Watchdog groups were more reserved.
Adam Searing, director of the North Carolina Health Access Coalition, said that giving back to the community is something the Blues plan--as a not-for-profit organization with a charitable mission--should have been doing all along. Its decision to establish a foundation at this point, he warned, may suggest the company still has aspirations of going for-profit. Blues officials deny any plans to convert.
A number of not-for-profit health insurers have been forced by state regulators to set up charitable foundations as a condition of the plans converting to for-profit status. The foundations are designed to compensate the public for the millions of dollars in tax breaks the insurers amassed over past decades as not-for-profit organizations.
The North Carolina Blues first raised public concern in 1998 when its former CEO, Ken Otis, tried to push a proposal through the state Legislature that would have allowed the company to retain its $500 million in corporate reserves if it were ever to convert to for-profit. Although Otis billed it as a just-in-case measure, lawmakers balked and determined that the Blues plan would have to return all assets to the public--in the form of a charitable foundation--should it ever change its status (Nov. 6, p. 40).
State law requires such a foundation to be run by the public, not the insurer. But in other states with similar laws, there often has been considerable wrangling over who can sit on the governing board.

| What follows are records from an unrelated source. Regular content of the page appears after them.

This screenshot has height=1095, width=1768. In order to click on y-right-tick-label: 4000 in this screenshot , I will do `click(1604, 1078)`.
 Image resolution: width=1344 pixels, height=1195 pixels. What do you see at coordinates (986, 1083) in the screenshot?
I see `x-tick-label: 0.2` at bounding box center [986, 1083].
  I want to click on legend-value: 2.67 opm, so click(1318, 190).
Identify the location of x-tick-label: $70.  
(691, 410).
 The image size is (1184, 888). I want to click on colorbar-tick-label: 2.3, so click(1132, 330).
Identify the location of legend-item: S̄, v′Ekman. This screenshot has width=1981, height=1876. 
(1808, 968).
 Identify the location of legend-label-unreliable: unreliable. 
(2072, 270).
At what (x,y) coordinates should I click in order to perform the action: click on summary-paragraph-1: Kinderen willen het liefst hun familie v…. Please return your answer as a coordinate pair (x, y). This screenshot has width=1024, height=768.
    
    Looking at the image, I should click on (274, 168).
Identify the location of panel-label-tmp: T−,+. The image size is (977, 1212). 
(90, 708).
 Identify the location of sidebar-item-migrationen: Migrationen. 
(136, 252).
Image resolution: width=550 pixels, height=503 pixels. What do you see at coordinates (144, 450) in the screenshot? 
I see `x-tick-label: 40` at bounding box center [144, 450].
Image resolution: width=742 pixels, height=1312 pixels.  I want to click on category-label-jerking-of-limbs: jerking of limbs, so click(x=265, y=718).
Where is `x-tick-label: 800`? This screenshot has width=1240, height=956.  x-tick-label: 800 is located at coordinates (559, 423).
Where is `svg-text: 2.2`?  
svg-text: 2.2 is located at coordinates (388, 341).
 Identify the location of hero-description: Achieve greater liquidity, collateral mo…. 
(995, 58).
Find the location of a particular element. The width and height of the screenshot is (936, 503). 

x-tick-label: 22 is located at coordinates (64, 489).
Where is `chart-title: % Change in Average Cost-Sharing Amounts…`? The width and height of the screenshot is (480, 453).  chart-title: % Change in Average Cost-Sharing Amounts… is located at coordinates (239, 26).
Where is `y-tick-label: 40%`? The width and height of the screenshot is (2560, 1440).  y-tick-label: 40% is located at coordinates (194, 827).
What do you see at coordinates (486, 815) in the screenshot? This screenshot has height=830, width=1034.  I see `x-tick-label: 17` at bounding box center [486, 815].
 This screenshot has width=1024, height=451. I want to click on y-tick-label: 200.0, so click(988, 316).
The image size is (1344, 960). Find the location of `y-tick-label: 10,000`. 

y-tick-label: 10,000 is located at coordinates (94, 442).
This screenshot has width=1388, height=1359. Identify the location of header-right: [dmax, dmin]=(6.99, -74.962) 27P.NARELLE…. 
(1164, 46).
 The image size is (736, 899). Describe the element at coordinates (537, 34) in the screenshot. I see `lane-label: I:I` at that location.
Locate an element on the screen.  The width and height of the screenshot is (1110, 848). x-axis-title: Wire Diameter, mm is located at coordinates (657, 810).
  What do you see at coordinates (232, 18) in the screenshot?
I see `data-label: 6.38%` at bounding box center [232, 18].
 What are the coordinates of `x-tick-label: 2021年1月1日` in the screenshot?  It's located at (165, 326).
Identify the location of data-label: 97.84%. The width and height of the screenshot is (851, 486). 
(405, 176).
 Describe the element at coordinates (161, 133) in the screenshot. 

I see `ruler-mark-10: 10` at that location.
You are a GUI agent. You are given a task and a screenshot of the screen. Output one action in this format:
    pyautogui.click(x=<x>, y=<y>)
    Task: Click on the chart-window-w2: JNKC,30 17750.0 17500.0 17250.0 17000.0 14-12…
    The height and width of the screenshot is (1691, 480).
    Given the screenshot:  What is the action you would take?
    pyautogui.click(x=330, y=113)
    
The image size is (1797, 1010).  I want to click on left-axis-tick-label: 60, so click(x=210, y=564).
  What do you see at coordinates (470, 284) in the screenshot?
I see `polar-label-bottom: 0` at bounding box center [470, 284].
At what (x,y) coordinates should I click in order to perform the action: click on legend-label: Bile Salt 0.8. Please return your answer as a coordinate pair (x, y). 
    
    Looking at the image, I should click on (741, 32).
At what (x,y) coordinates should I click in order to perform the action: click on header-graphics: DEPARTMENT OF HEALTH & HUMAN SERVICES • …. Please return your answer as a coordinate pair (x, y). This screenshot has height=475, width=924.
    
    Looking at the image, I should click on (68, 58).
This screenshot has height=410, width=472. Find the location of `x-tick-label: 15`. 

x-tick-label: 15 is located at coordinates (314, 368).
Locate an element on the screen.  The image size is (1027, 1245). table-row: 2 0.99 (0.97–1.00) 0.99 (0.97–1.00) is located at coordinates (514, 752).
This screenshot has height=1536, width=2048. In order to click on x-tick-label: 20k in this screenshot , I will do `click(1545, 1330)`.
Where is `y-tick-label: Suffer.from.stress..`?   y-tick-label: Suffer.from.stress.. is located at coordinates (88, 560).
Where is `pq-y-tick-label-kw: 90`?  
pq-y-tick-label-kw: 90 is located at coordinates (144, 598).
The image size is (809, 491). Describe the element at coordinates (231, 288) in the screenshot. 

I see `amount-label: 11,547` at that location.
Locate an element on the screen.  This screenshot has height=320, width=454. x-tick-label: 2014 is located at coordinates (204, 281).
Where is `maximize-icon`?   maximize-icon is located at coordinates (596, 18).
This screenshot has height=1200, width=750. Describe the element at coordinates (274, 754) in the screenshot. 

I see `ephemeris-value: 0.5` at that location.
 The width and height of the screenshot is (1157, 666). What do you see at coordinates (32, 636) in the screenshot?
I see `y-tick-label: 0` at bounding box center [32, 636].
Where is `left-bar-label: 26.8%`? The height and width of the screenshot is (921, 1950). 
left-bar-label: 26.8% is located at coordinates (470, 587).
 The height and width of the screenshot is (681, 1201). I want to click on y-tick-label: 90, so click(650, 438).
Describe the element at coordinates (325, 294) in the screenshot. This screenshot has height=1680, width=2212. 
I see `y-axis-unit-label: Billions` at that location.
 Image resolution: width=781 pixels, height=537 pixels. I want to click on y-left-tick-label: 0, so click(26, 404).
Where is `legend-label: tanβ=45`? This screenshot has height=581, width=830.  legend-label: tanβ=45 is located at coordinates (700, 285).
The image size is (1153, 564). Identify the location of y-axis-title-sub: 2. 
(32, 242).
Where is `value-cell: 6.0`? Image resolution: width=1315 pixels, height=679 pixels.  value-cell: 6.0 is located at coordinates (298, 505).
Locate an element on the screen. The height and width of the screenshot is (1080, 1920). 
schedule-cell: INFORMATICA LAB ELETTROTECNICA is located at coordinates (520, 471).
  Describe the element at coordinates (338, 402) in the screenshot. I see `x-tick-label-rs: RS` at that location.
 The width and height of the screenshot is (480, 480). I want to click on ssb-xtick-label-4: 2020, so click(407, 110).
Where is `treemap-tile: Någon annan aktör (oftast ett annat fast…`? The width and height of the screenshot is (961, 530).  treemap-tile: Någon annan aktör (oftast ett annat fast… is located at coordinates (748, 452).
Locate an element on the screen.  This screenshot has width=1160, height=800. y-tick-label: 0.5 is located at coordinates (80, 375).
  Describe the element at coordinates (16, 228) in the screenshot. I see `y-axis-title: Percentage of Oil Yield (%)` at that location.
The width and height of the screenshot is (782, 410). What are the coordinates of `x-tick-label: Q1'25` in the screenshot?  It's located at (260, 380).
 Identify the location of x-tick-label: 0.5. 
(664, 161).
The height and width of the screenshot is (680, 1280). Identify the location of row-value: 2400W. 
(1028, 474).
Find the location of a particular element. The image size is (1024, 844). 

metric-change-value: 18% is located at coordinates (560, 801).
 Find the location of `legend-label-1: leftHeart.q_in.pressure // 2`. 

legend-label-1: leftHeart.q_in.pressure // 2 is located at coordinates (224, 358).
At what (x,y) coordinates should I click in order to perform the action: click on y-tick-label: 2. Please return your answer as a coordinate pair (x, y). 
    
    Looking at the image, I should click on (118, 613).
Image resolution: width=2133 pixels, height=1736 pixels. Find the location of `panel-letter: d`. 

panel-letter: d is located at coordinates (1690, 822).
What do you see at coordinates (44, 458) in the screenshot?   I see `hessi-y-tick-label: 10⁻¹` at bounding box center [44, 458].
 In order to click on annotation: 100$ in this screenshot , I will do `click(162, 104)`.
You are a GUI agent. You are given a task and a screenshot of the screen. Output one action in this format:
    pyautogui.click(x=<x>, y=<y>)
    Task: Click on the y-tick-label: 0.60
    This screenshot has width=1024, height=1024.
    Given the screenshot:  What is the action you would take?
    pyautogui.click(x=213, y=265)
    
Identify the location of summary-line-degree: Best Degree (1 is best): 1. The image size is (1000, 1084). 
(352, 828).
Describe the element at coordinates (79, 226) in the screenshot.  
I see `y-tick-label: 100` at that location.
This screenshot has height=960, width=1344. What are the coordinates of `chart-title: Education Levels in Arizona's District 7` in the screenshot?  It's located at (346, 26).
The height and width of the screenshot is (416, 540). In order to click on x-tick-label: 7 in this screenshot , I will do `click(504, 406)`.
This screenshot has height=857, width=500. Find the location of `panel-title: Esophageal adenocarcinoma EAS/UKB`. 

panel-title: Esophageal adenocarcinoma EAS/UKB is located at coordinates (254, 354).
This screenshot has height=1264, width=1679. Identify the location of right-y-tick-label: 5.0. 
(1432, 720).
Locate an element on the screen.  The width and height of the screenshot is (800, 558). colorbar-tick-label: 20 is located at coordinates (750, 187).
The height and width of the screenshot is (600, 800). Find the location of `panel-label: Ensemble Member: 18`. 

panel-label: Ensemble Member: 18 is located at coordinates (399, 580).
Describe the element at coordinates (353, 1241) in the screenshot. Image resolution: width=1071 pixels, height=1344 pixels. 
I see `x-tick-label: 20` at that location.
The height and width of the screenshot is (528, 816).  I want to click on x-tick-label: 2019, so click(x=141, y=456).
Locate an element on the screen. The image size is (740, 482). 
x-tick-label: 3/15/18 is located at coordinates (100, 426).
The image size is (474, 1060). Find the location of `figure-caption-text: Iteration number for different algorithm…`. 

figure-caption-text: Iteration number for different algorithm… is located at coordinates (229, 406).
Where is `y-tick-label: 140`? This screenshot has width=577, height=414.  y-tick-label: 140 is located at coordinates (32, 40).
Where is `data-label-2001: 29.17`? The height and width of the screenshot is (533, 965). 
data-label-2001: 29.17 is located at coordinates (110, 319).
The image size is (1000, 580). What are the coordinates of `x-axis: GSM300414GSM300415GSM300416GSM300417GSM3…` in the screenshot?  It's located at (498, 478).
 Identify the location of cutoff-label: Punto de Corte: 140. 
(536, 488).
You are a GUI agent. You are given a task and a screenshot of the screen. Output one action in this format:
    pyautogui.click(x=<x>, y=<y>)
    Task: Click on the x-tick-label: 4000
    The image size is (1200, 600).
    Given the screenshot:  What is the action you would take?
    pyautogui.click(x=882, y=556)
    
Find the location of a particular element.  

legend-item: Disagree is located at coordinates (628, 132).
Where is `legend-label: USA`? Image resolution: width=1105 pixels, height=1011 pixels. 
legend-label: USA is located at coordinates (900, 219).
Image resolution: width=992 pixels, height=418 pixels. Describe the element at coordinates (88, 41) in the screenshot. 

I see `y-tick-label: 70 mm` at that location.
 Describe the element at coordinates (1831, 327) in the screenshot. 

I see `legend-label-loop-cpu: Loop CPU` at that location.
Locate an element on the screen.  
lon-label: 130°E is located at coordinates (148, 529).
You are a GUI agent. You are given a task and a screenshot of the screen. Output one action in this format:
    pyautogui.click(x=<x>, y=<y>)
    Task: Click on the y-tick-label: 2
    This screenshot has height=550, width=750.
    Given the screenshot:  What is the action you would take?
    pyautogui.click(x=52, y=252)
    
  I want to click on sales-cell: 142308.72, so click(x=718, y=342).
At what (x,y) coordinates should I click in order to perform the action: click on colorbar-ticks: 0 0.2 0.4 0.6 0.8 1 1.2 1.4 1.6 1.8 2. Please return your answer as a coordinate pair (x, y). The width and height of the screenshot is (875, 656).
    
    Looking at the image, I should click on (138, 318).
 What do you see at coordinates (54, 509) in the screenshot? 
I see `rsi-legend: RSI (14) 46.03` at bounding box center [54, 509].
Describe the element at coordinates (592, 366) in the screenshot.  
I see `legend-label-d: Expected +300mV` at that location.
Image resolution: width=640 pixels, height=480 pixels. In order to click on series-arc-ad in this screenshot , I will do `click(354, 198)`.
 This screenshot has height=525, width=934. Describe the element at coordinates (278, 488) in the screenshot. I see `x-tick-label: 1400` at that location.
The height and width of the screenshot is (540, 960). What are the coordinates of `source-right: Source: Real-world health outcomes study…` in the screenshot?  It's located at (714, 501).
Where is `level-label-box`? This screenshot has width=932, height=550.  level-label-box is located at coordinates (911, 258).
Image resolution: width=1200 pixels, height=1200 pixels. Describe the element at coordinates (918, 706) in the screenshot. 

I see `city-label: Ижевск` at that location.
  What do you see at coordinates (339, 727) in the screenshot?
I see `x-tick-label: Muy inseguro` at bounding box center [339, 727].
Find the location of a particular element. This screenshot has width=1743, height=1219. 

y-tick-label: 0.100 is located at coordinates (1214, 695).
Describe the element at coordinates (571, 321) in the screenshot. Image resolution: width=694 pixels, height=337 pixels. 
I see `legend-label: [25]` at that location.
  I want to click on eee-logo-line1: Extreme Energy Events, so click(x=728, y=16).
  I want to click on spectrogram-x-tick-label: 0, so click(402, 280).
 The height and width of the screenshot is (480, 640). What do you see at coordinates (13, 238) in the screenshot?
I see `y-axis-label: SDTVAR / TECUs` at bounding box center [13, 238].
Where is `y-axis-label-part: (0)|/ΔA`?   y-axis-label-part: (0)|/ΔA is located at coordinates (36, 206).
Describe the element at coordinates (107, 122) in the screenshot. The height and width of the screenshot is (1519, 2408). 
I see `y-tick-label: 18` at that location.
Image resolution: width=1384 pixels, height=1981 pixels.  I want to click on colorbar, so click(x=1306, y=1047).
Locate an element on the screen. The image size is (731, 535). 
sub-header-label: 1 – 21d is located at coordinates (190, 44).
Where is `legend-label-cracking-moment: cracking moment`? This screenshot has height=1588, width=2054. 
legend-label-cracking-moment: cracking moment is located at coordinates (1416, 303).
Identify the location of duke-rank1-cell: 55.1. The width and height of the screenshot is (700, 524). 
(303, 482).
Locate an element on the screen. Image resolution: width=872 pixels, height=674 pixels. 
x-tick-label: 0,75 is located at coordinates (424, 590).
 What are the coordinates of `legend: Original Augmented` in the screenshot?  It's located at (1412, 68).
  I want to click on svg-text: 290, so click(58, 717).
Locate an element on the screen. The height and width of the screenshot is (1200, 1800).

"Our main concern is that, by creating a charitable foundation before actually converting, (the insurer) may be attempting to short-circuit the public process and gain a controlling hand in the foundation early on," Searing said. "It's a lot easier to stay on a board than it is to get on a board."
Bob Greczyn, who became the Blues' president and CEO in April, will serve as the foundation's president and chairman. The six-member board will consist mostly of other Blues officials and at least one outsider.
"They'll tell you up and down that they don't plan to convert," Searing said. "But they spent hundreds of thousands of dollars trying to defeat legislation that made it harder for them to do just that. I think they'd like to be able to raise capital in the market and have more flexibility in merging with other insurers."